(Records contained in a dataset)
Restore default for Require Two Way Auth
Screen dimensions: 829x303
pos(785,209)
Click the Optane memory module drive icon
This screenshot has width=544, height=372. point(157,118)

*About this task*:
When you reach the end of the records, set them all down again exactly.

*Answer below*:
Restore default for Require Two Way Auth
Screen dimensions: 829x303
pos(785,209)
Click the Optane memory module drive icon
This screenshot has width=544, height=372. point(157,118)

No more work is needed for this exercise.